Suzano, the world's largest pulp producer, has announced the acquisition of industrial assets from Pactiv Evergreen in the United States. This will expand the company’s operations in North America and marks its entrance into the consumer and foodservice packaging segments in the region. 

The transaction is valued at US$110 million and includes two mills: one in Pine Bluff, Arkansas, and another in Waynesville, North Carolina. Both manufacture liquid packaging board and cupstock.

Subject to final regulatory approval expected later this year, these assets will add approximately 420,000 metric tons annually of integrated paperboard to Suzano’s production capacity. Alongside the acquisition, Suzano has signed a long-term supply deal with Pactiv Evergreen to provide liquid packaging board for its converting business.

Suzano is currently the largest supplier of hardwood market pulp in North America, with U.S. offices in Fort Lauderdale, Florida, and a research and innovation campus close to Vancouver, Canada. 

Already a major producer of materials for food and beverage packaging in Latin America, Suzano will work alongside Pactiv Evergreen’s team, leveraging its operational knowledge and experience in the paperboard business to enhance the structural competitiveness and profitability of the acquired assets, which are already comparatively well-positioned on the cost curve of the North American packaging industry.

“This acquisition is in line with our strategy.
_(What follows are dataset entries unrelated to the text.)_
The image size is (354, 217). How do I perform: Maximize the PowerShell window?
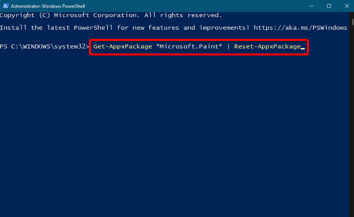coord(329,6)
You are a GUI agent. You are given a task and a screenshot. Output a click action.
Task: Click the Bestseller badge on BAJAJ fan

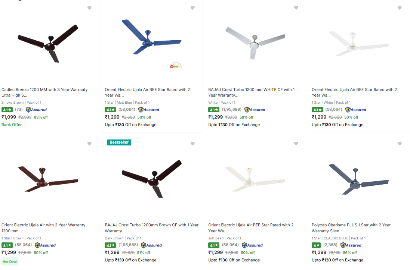click(x=119, y=142)
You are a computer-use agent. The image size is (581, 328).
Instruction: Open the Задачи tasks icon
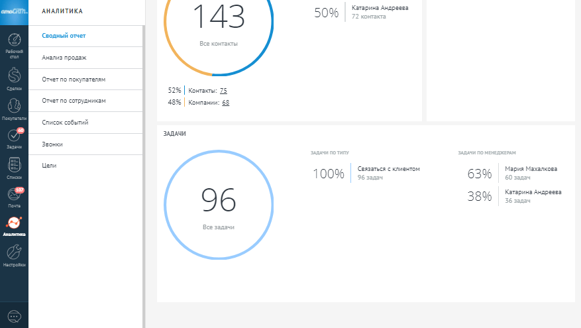[14, 138]
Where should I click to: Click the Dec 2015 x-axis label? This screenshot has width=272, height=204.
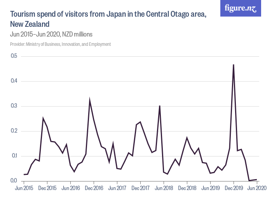tap(47, 188)
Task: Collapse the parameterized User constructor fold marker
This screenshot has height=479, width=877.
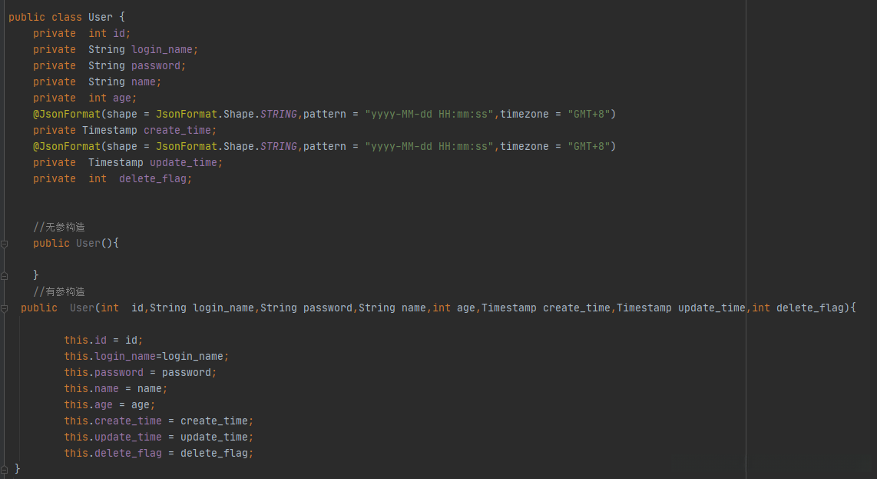Action: [x=5, y=308]
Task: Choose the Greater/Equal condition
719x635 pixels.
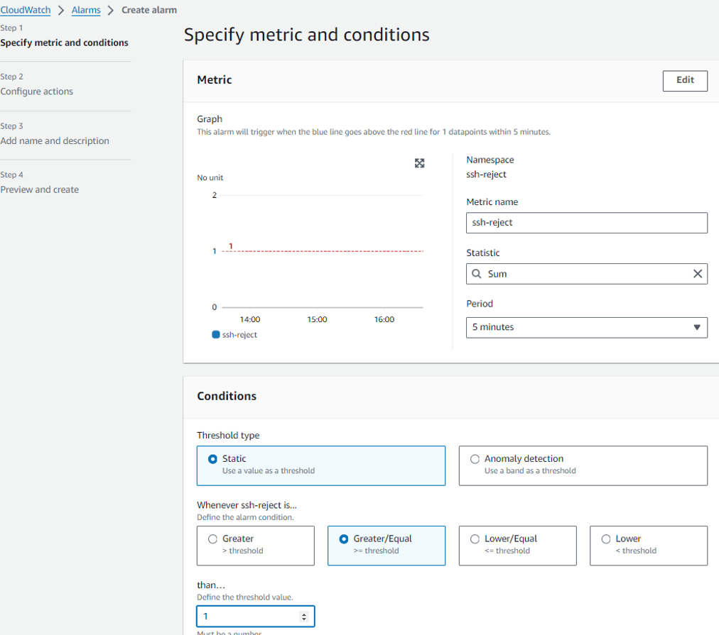Action: (x=344, y=539)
We are entering the North American market as a competitive producer of paperboard, taking on quality assets that are strategically well-located from an operational and logistical perspective, and opening new opportunities for growth,” said Fabio Almeida, Executive Vice President of Paper and Packaging at Suzano.

“The sale of Pine Bluff and Waynesville concludes the strategic alternatives review process,” said Michael King, President and Chief Executive Officer of Pactiv Evergreen. “This Transaction is consistent with our disciplined focus on value creation, and we expect it to reduce the capital intensity of our business, improve our cash flow profile and further strengthen our balance sheet.”